Retype each of the following items character for character, with no changes.

(Data extracted from a collection)
----
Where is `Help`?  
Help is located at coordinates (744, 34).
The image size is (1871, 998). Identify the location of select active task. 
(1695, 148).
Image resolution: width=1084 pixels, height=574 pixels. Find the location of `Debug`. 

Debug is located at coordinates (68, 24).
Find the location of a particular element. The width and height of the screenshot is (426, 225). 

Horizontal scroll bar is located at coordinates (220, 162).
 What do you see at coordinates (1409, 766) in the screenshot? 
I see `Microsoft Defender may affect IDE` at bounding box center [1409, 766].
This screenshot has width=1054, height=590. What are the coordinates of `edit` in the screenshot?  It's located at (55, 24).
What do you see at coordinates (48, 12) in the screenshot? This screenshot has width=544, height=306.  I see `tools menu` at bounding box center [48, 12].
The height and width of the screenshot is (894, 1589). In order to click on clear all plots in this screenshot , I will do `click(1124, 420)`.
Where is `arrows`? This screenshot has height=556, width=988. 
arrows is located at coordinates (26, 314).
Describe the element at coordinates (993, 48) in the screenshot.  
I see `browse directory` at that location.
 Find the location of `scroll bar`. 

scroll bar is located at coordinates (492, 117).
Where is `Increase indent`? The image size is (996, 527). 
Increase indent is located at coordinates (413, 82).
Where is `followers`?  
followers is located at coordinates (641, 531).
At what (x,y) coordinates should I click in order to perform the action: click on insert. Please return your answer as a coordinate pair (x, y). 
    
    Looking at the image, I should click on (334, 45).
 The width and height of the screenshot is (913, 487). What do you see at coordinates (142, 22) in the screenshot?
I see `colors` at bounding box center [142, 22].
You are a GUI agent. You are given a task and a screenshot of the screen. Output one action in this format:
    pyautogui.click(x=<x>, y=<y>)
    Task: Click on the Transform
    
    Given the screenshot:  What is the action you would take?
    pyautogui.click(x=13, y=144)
----
ANSWER TO THE TASK:
Where is `Help`?  
Help is located at coordinates (744, 34).
The image size is (1871, 998). Identify the location of select active task. 
(1695, 148).
Image resolution: width=1084 pixels, height=574 pixels. Find the location of `Debug`. 

Debug is located at coordinates (68, 24).
Find the location of a particular element. The width and height of the screenshot is (426, 225). 

Horizontal scroll bar is located at coordinates (220, 162).
 What do you see at coordinates (1409, 766) in the screenshot? 
I see `Microsoft Defender may affect IDE` at bounding box center [1409, 766].
This screenshot has width=1054, height=590. What are the coordinates of `edit` in the screenshot?  It's located at (55, 24).
What do you see at coordinates (48, 12) in the screenshot? This screenshot has width=544, height=306.  I see `tools menu` at bounding box center [48, 12].
The height and width of the screenshot is (894, 1589). In order to click on clear all plots in this screenshot , I will do `click(1124, 420)`.
Where is `arrows`? This screenshot has height=556, width=988. 
arrows is located at coordinates (26, 314).
Describe the element at coordinates (993, 48) in the screenshot.  
I see `browse directory` at that location.
 Find the location of `scroll bar`. 

scroll bar is located at coordinates (492, 117).
Where is `Increase indent`? The image size is (996, 527). 
Increase indent is located at coordinates (413, 82).
Where is `followers`?  
followers is located at coordinates (641, 531).
At what (x,y) coordinates should I click in order to perform the action: click on insert. Please return your answer as a coordinate pair (x, y). 
    
    Looking at the image, I should click on (334, 45).
 The width and height of the screenshot is (913, 487). What do you see at coordinates (142, 22) in the screenshot?
I see `colors` at bounding box center [142, 22].
You are a GUI agent. You are given a task and a screenshot of the screen. Output one action in this format:
    pyautogui.click(x=<x>, y=<y>)
    Task: Click on the Transform
    
    Given the screenshot:  What is the action you would take?
    pyautogui.click(x=13, y=144)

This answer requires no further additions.